■ Text:
** Start **

# Summer activities followup (pictures)



## gbritnell (Jul 27, 2010)

Gents, 
 As a followup to my thread in the break room I have taken some pictures of the boxes I built for some of my I.C. engines, the 302, the Holt, the V-twin and the 4 cylinder OHV engine. I also made a couple of ignition boxes but only showed one. 
 I know they're not engines but they are at least related to engines. 
 They are all made from Black Walnut wood. As can be seen they have finger jointed corners and are outfitted with brass hardware, or at least brass plated hardware. The bigger boxes are 13 inches high and made from one board. Hopefully the finger joints will keep it from warping too much. The finish is water based poly gloss. I have blocks glued inside to keep the engines from moving around. 
 I had always meant to get to this project because the engines deserved more than the cardboard boxes tied with string that I used to transport them in. 
George


----------



## hobby (Jul 27, 2010)

Very nice woodworking,

Excellent job on the finger joints,
good choice of wood, for that project.


----------



## arnoldb (Jul 27, 2010)

George, that is VERY nice :bow: - a worthy transport system for your engines indeed!


----------



## dsquire (Jul 27, 2010)

George

Thanks for showing those beautiful boxes. I have made a few similar to those with the finger jointed corners so I know how much fun it is. If you have used a good quality glue on them and finish them both inside and out they should stay fairly stable. The brass trim and nameplates really sets them off. They are excellent quality as are the engines that they will house. :bow: :bow:

Cheers 

Don


----------



## SAM in LA (Jul 27, 2010)

George,

Your woodworking skills mirror your metal working skills.

Very nice boxes.

Regards,

SAM


----------



## Deanofid (Jul 27, 2010)

Beautiful, George. I'm not surprised!
Your boxes look nicer than my engines. 

Dean


----------



## jpaul (Jul 27, 2010)

George,

I can't agree with your more "the engines deserved more than the cardboard boxes ....." And your cases are every bit as elegant as the engines you are encasing. simply beautiful!


----------



## zeeprogrammer (Jul 27, 2010)

I can't add anymore. They are beautiful.


----------



## cidrontmg (Jul 27, 2010)

Lovely boxes for lovely engines! I´d like to ask a favor: could you show also the machines inside the boxes, please!


----------



## ozzie46 (Jul 27, 2010)

There's nothing left to say. I'll echo everyone else EXCELLENT work.  :bow: :bow:

  Ron


----------



## Tin Falcon (Jul 27, 2010)

Beautiful work George. I know a guy that has most of his engines in Plexiglas display cases . Then an aluminum transport case to put the display case in. You can not beat walnut for classy furniture.
Tin


----------



## gbritnell (Jul 27, 2010)

Thanks everyone.

** End **

■ Data listing:
** Start **

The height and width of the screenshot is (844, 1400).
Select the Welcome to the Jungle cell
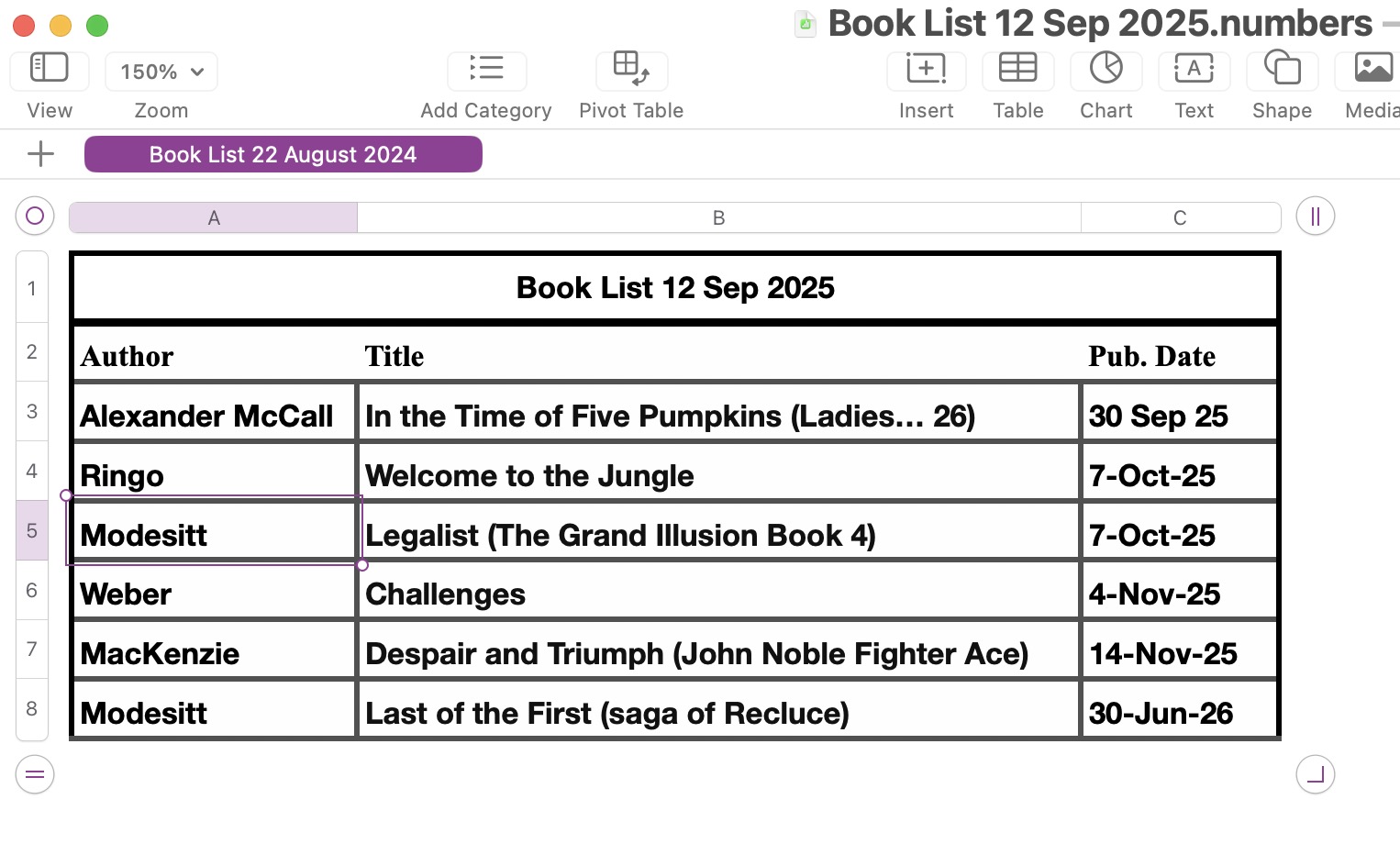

** End **
** Start **

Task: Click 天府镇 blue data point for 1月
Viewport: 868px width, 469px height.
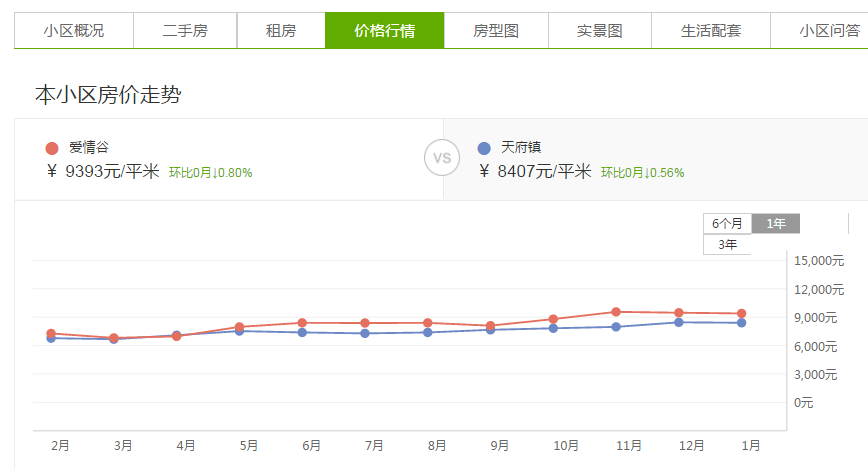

** End **

Please state the finish George used on the engine boxes in the forum thread.

Water-based poly gloss.